The air may exit each second stage cyclone chamber 120 via a second stage air outlet 124 provided for each cyclone chamber 120. Preferably, the cyclonic air outlets 124a-f are located in one of the end walls of each cyclone chamber 120, and in the illustrated example, in the same end as the air inlets 122 a-f. In the illustrated embodiment, the air outlets 124a-f are generally circular in cross-sectional shape. Preferably, the cross-sectional area or flow area of each second stage cyclonic air outlet 124 is substantially equal to the flow area of the first stage cyclonic air inlet 112 of its respective cyclone chamber. In the illustrated example, each cyclonic air outlet 124 includes a vortex finder 126.

The height of each second stage cyclone chamber is greater than that of each first stage cyclone chamber

The following is a description of the dimensions of the second stage cyclone compared to the first stage cyclone, which may be used alone in any surface cleaning apparatus, or in any combination or sub-combination with any other feature or features disclosed herein, including the positioning of the dirt collection area of the second stage cyclone, a dual opening latching mechanism, and the connection of the second stage cyclone chamber air outlet to the upstream chamber of the pre-motor filter.

To reduce back pressure through the cyclone assembly 100, it is preferred that the airflow velocity into the first cyclonic cleaning stage is approximately equal to the airflow velocity into the second cyclonic cleaning stage. That is, the airflow velocity through the first stage cyclonic air inlets 112 may be approximately equal to the airflow velocity through each of the second stage cyclonic air inlets 122.

To achieve relatively equal airflow velocities, the cyclone assembly 100 can be sized such that the total cross-sectional area of the air inlets of the first cyclonic cleaning stage (i.e., the cross-sectional area of the air inlet 112 in the illustrated example) is approximately equal to the total cross-sectional area of the air inlets of the second stage (i.e., the sum of the cross-sectional areas of each of the inlets 122 a-f).

However, the effective cross-sectional area of each air inlet 112, 122 may be less than the physical dimensions of the inlet due to boundary layer effects at the periphery of the inlet. For example, a boundary layer having a thickness of about 0.005 to 0.010 inches may be formed around the perimeter of each air inlet to reduce the effective cross-sectional area or flow area of the inlet. For example, for a rectangular air inlet with height H and width W, and assuming a constant boundary layer L_BThe effective cross-sectional area of the inlet can be estimated as:

Area_Effective＝(H-(2×L_B))×(W-(2×L_B))＝HW-2(HL_B+WL_B-2L_B ²)。

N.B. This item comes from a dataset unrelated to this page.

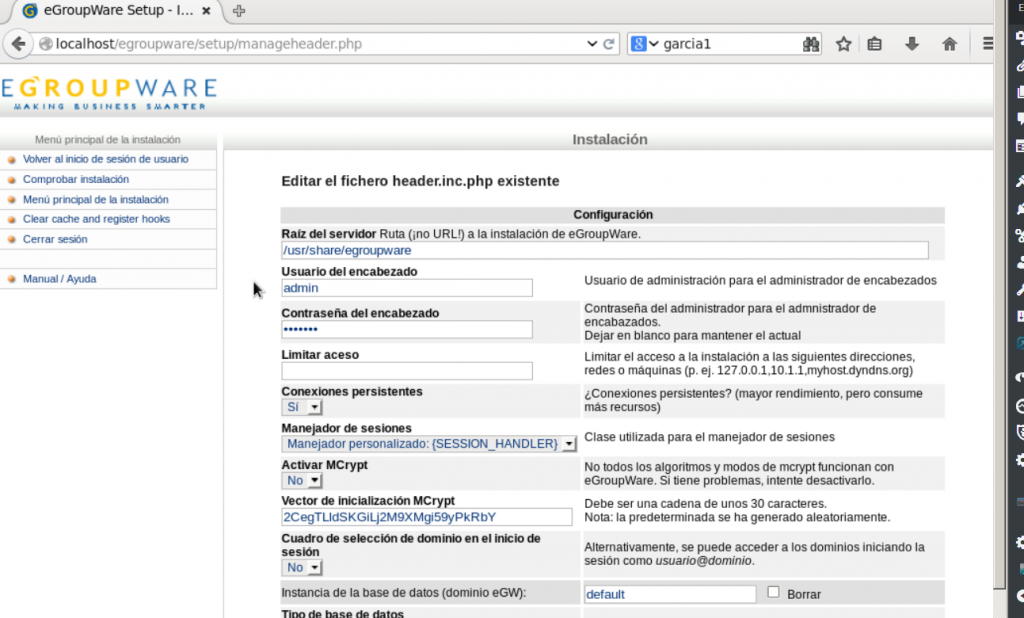Open search with the binoculars icon
The height and width of the screenshot is (618, 1024).
pos(811,43)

where the second cyclonic cleaning stage has a greater number of second stage cyclones than the first cyclonic cleaning stage, as in the illustrated example, the total effective cross-sectional area of the second stage air inlet 122 may be reduced by a greater amount than the total effective cross-sectional area of the first stage air inlet 112 (since the boundary layer thickness at the periphery of the inlet is generally not dependent on the area of the inlet). To accommodate this imbalance, the cross-sectional area of each secondary air inlet 122 is preferably increased by about 10% to 30%, more preferably by about 15%, over that required to provide an approximately equal physical inlet area for air inlet 112. This may be achieved by varying the width and/or height of the second stage air inlet and preferably at least the height of the second stage air inlet. For example, the height of the second stage air inlet may be increased by about 10% to 30%, and more preferably by about 15%.

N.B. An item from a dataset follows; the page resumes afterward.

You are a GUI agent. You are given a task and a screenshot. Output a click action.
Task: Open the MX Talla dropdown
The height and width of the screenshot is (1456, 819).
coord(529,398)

Although the airflow velocity through the first stage cyclonic air inlets 112 is preferably about equal to the airflow velocity through each of the second stage cyclonic air inlets 122, the separation characteristics of the first and second cyclonic cleaning stages may still be different. For example, since the second stage cyclone chambers 120 each have a smaller radius than the first stage cyclone chambers 110, particles entrained in the airflow from the second stage cyclones will be subjected to a greater centrifugal force than they are subjected to in the first stage cyclones, which may promote separate entrainment of smaller particles from the airflow in the second cyclonic cleaning stage.

According to one feature, the height of each second stage cyclone chamber may be greater than the height of the first stage cyclone chamber. One example of such an arrangement is shown in fig. 4-6 and 9-13.

Since the second stage cyclone chambers 120 each have a smaller radius than the first stage cyclone chambers 110, and since the width of the air inlets of the cyclone chambers is preferably a function of the cyclone chamber diameter, each second stage cyclonic air inlet 122 preferably has a narrower width than the first stage inlet 112. For example, the airflow entering the cyclone chamber may remain more or less the same width as it travels through the cyclone chamber. Thus, the radius of the cyclone chamber may be determined based on the width of the airflow (the width of the air inlet) and the width required for the return airflow to travel to the cyclone chamber air outlet (e.g. the width of the vortex finder). Thus, the radius of the cyclone chamber may be approximately equal to the width of the cyclone chamber air inlet, the width of the wall of the vortex finder and half the diameter of the vortex finder.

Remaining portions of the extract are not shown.